Beyond exponential fitting: a deep learning approach for accurate and robust T1 estimation from cardiac magnetic resonance MOLLI sequences

Abstract

T1 parametric maps of the myocardium are a recent development in cardiac Magnetic Resonance Imaging (MRI). They can be used to characterize the composition of the heart and identify alterations that can be indicative of a pathology. A common method of T1 estimation involves pixel-wise non-linear curve fitting from Modified Look-Locker Inversion Recovery (MOLLI) series. Whilst relatively accurate, this method presents several drawbacks. Firstly, it assumes magnetization recovery to be a purely exponential process dependent on T1, thus neglecting other parameters such as T2 and B1 that can interfere in the process. Secondly, it does not consider that each acquisition during an inversion recovery experiment inverts the magnetization vector by a given angle and thus delays the recovery. Finally, since it considers each pixel individually, neglecting spatial information, it is sensitive to image quality. Additionally, since non-linear curve fitting is an iterative algorithm, it is computationally expensive and time-consuming.
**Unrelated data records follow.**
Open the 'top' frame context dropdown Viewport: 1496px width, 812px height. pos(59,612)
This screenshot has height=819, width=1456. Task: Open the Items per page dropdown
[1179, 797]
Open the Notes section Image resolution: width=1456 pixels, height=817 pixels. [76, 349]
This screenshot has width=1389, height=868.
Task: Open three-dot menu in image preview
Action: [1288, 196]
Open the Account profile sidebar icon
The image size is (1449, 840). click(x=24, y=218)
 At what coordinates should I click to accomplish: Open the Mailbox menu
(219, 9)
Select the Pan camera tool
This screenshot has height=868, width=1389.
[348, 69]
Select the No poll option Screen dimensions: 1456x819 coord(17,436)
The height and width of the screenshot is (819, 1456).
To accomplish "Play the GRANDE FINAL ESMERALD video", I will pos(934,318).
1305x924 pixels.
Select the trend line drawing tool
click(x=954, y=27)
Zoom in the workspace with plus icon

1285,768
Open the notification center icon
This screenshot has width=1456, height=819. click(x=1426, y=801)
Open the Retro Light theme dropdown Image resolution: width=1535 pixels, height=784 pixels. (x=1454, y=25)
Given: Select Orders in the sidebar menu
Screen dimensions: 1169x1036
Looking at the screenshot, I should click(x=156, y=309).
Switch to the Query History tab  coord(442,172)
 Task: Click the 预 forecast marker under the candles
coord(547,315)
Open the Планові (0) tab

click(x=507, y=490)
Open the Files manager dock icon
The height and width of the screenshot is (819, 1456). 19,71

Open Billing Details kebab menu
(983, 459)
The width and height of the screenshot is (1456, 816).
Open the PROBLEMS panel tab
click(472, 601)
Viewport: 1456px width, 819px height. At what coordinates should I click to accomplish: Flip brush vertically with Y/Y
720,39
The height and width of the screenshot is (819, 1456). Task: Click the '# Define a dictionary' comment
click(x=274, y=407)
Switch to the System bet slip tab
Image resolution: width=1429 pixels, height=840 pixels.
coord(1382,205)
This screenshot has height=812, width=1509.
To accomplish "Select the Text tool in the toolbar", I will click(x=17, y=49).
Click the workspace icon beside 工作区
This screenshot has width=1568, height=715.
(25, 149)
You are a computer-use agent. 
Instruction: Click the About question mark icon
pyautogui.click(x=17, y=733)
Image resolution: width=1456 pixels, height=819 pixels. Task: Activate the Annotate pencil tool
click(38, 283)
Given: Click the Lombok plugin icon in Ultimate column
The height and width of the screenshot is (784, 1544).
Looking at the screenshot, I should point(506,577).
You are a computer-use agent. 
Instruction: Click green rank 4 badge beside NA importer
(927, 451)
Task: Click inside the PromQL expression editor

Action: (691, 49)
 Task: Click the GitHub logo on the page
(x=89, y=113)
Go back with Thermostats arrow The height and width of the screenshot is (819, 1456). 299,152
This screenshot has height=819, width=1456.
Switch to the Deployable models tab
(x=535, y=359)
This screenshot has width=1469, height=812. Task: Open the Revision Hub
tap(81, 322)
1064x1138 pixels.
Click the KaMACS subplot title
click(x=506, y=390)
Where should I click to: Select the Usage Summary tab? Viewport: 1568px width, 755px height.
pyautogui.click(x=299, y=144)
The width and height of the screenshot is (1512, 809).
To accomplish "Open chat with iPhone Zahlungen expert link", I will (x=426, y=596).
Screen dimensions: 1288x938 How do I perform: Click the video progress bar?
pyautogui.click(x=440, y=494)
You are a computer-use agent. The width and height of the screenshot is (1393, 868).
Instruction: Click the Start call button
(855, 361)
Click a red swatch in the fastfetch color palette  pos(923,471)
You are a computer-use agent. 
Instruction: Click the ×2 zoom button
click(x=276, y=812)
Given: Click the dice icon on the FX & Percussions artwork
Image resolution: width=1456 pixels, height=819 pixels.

To address these issues a convolutional neural network, DeepBLESS, and two spatially-aware variants of it, were trained to predict T1, T2, and B1 with a dataset of MOLLI series simulated from experimental data. The simulation was performed using Bloch simulations. Thus, a dataset could be generated without relying on exponential fitting for ground truth generation. It was shown that the Deep Learning approaches eliminated the

underestimation bias of exponential fitting with the spatially-aware network Median- DeepBLESS being more robust to noise than both exponential fitting and the standard

DeepBLESS network for myocardial T1 estimation. Accurate estimation of T2 and B1 from MOLLI sequences was also accomplished through the Deep Learning approach, which may lead to simultaneous T1, T2, and B1 estimation in common clinical practice in the future.